The first duty of government is to keep its people safe. Without that assurance, every other civic promise—education, prosperity, democracy itself—loses its footing. That is why the condition of America’s cities, where violent crime and disorder remain stubbornly high, has become one of the nation’s defining tests.
President Trump, now vowing to “restore safety” to urban America, has floated the extraordinary idea of deploying federal troops and National Guard units into cities like Washington, Chicago, and Baltimore. The plan has unleashed howls from governors, mayors, and civil rights advocates, who see an unconstitutional power grab and a dangerous step toward militarized streets. They are right to raise the alarm. Yet they are wrong to pretend the underlying problem does not exist.
Homicides have surged in recent years. Washington, D.C., endured its highest murder toll in two decades in 2023. Chicago still struggles with gunfire even as it touts modest gains. Baltimore, despite welcome improvements, has not shaken its reputation for violence. Residents complain of carjackings, open-air drug markets, and lawless transit systems. Statistics ebb and flow, but the perception of insecurity is undeniable. And perception is reality: when citizens believe their streets are unsafe, they retreat from civic life, abandon businesses, and lose faith in local government.
That collapse of trust has opened the door for Trump’s interventionist stance. In truth, Washington has long stepped in when local authorities failed. Presidents Eisenhower and Kennedy did so to enforce civil rights. The current rationale—safety rather than rights—is less clear, but the principle endures: when local government cannot protect its citizens, federal responsibility cannot be ruled out.
But enforcement alone will never suffice. Deploying troops may suppress violence for a season, but soldiers eventually return to barracks. The conditions that breed crime—poverty, addiction, illegal guns, untreated mental illness—will remain. If Trump wishes truly to restore cities, he must move beyond rhetoric and embrace a broader vision.
That means targeted federal-local task forces to dismantle gangs and illegal gun networks. It means investing in mental health clinics and drug treatment. It means ensuring courts move cases swiftly, balancing accountability with fairness. It means expanding apprenticeship programs and schools that steer young people away from gangs and toward opportunity. Safety cannot be measured by arrests alone. It is measured by whether a shopkeeper can open her door, or a child can walk to school, without fear.

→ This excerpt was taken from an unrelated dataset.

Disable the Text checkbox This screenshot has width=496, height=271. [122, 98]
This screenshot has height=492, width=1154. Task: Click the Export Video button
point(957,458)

Local leaders, for their part, must take responsibility. Some cities experimented with cutting police budgets before building alternatives, or tolerated encampments without providing housing solutions. Citizens are weary of excuses. They want pragmatic leadership, not slogans. Federal intervention should be a scaffold, not a substitute, for local governance.
The debate over urban safety is ultimately a debate over democracy. If people believe their government cannot protect them, they withdraw from public life. They stop riding transit, avoid parks, leave schools, and abandon neighborhoods. That vacuum invites demagogues who promise order at the expense of liberty.
Trump faces a test as much moral as political. If he restores safety by trampling rights, he will deepen division. If he restores safety by pairing enforcement with compassion, firmness with fairness, he may deliver the stability citizens crave.
The path forward is neither partisan nor simple. It requires acknowledging uncomfortable truths: that disorder corrodes liberty as surely as over-policing does, and that cities need both cops on the beat and counselors in clinics. Safety is not a Republican or Democratic value. It is an American one.
For every commuter who boards a train, every shopkeeper who opens her door, every child walking to school, the promise is simple: they deserve to return home at night unharmed. That is the standard by which Trump—and all of America’s leaders—must be judged.